Arrange everything from the line containing "Where should I" down to the line containing "The width and height of the screenshot is (800, 738)." as a JSON list of strings, one string per line, skipping blank lines. Leave the pictures out of the list.

_Records for this exercise_:
--- begin ---

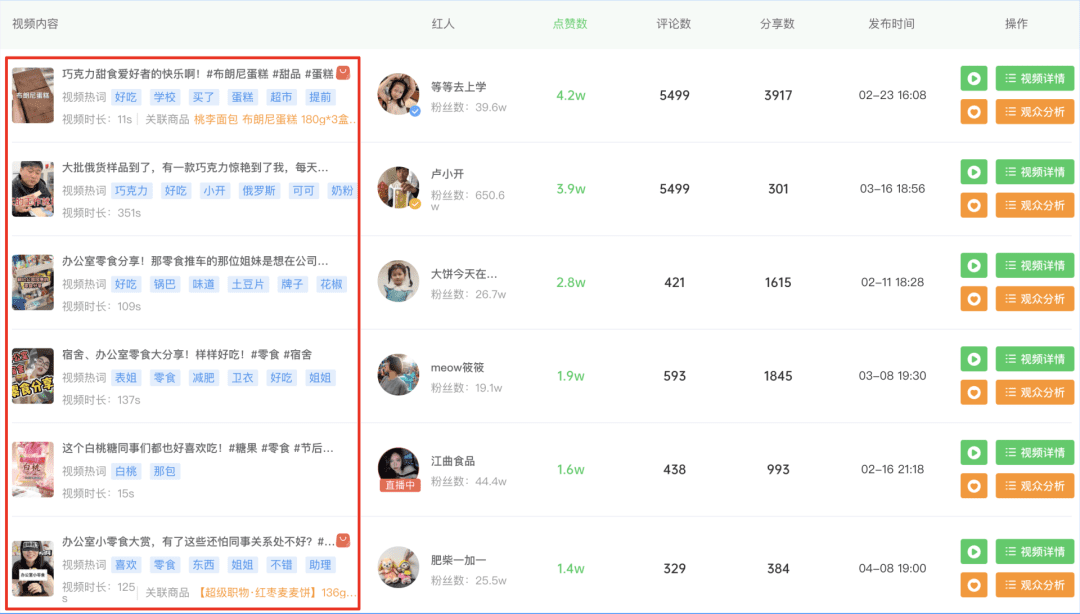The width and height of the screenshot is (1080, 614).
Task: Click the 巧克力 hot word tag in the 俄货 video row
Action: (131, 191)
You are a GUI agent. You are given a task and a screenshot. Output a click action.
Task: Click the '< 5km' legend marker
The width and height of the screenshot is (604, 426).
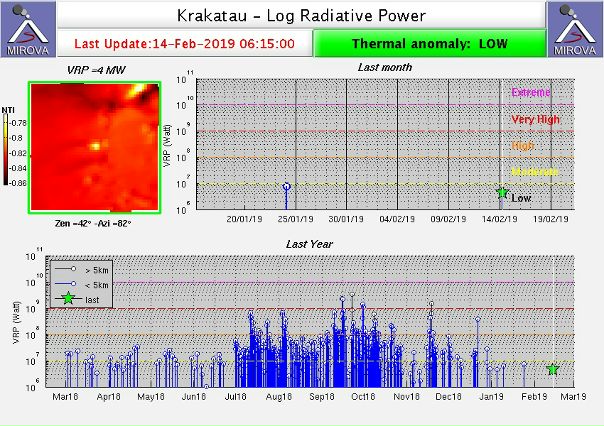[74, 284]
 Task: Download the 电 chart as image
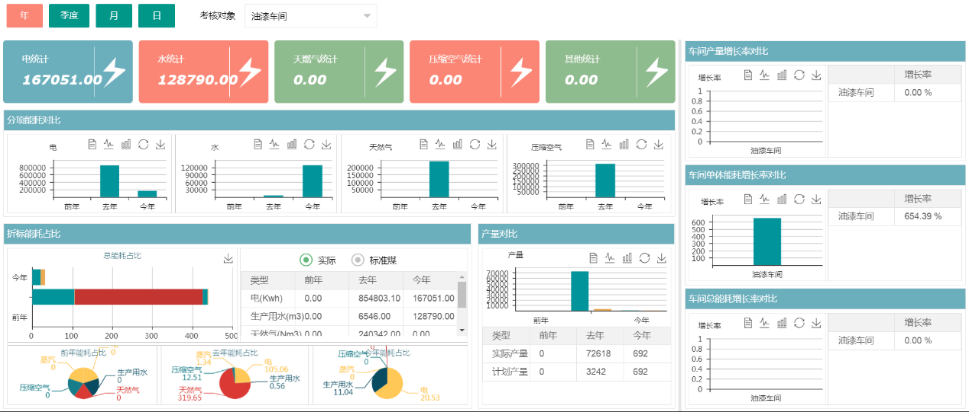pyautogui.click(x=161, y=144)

--- end ---
--- begin ---

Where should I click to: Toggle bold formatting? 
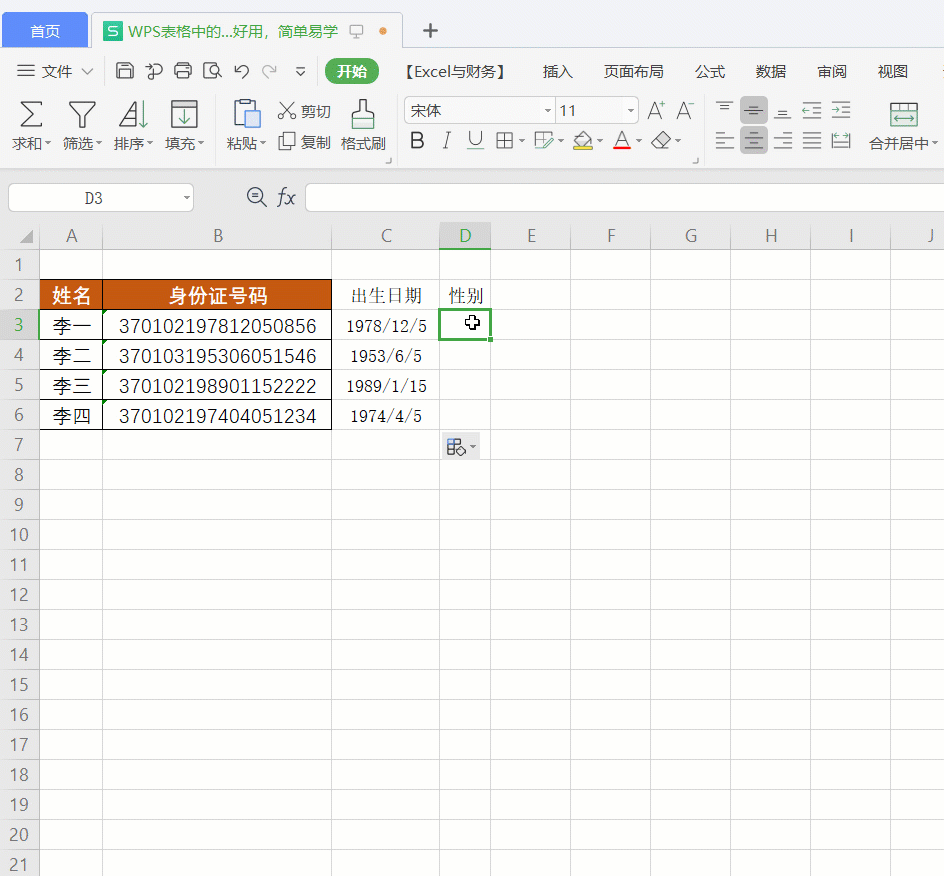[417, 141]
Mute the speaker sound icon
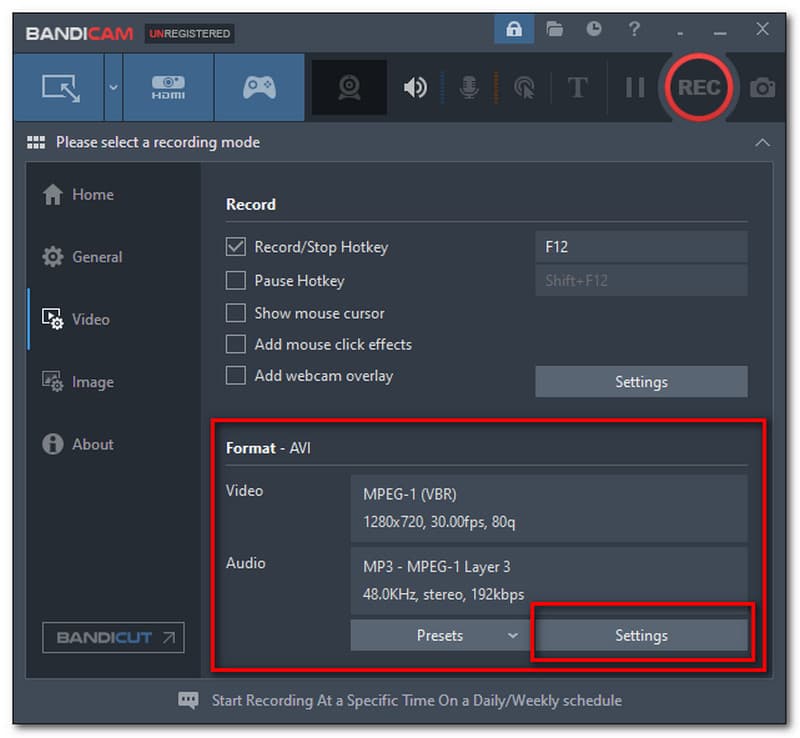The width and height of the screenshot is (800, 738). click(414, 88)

--- end ---

_Worked answer_:
[
  "Where should I click to: Toggle bold formatting? ",
  "[417, 141]",
  "Mute the speaker sound icon",
  "The width and height of the screenshot is (800, 738). click(414, 88)"
]